# Aim of the task
Would you retype, word for word, the line with "Open the Watch tab" and every line after it through the end of the records below?

[Data — start]

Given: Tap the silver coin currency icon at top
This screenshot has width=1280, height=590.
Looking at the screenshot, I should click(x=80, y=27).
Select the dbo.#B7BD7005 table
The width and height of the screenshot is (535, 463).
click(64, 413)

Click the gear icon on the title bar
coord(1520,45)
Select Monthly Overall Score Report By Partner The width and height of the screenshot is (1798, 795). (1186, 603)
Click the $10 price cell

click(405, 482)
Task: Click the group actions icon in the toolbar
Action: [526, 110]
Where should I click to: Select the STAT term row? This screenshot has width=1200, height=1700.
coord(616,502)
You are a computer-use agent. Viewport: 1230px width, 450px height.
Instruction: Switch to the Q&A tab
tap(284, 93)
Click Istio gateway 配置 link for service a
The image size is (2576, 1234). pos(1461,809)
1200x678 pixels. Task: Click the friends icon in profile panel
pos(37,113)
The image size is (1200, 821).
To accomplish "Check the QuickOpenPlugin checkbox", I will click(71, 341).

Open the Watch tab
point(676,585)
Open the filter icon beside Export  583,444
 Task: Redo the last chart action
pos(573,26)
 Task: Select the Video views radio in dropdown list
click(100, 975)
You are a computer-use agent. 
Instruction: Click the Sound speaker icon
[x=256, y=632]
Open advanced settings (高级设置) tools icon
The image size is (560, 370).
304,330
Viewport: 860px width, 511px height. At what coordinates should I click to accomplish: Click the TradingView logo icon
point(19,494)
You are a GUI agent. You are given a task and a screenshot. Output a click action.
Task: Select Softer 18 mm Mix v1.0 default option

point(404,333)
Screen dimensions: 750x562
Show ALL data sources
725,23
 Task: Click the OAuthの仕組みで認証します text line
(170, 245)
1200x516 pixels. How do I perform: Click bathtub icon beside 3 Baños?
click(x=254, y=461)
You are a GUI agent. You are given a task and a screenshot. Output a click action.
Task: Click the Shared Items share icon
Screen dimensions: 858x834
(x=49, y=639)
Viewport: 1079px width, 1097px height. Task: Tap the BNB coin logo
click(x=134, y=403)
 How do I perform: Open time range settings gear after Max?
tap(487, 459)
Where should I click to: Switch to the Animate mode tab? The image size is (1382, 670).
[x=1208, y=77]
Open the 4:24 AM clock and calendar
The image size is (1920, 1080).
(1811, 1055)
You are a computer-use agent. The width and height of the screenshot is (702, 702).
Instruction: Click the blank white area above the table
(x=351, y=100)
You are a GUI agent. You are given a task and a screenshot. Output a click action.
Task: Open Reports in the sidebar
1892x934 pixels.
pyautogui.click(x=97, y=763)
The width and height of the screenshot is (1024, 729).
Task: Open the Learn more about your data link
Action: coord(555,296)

[Data — finish]

# Answer space
Open the Watch tab
point(676,585)
Open the filter icon beside Export  583,444
 Task: Redo the last chart action
pos(573,26)
 Task: Select the Video views radio in dropdown list
click(100, 975)
You are a computer-use agent. 
Instruction: Click the Sound speaker icon
[x=256, y=632]
Open advanced settings (高级设置) tools icon
The image size is (560, 370).
304,330
Viewport: 860px width, 511px height. At what coordinates should I click to accomplish: Click the TradingView logo icon
point(19,494)
You are a GUI agent. You are given a task and a screenshot. Output a click action.
Task: Select Softer 18 mm Mix v1.0 default option

point(404,333)
Screen dimensions: 750x562
Show ALL data sources
725,23
 Task: Click the OAuthの仕組みで認証します text line
(170, 245)
1200x516 pixels. How do I perform: Click bathtub icon beside 3 Baños?
click(x=254, y=461)
You are a GUI agent. You are given a task and a screenshot. Output a click action.
Task: Click the Shared Items share icon
Screen dimensions: 858x834
(x=49, y=639)
Viewport: 1079px width, 1097px height. Task: Tap the BNB coin logo
click(x=134, y=403)
 How do I perform: Open time range settings gear after Max?
tap(487, 459)
Where should I click to: Switch to the Animate mode tab? The image size is (1382, 670).
[x=1208, y=77]
Open the 4:24 AM clock and calendar
The image size is (1920, 1080).
(1811, 1055)
You are a computer-use agent. The width and height of the screenshot is (702, 702).
Instruction: Click the blank white area above the table
(x=351, y=100)
You are a GUI agent. You are given a task and a screenshot. Output a click action.
Task: Open Reports in the sidebar
1892x934 pixels.
pyautogui.click(x=97, y=763)
The width and height of the screenshot is (1024, 729).
Task: Open the Learn more about your data link
Action: coord(555,296)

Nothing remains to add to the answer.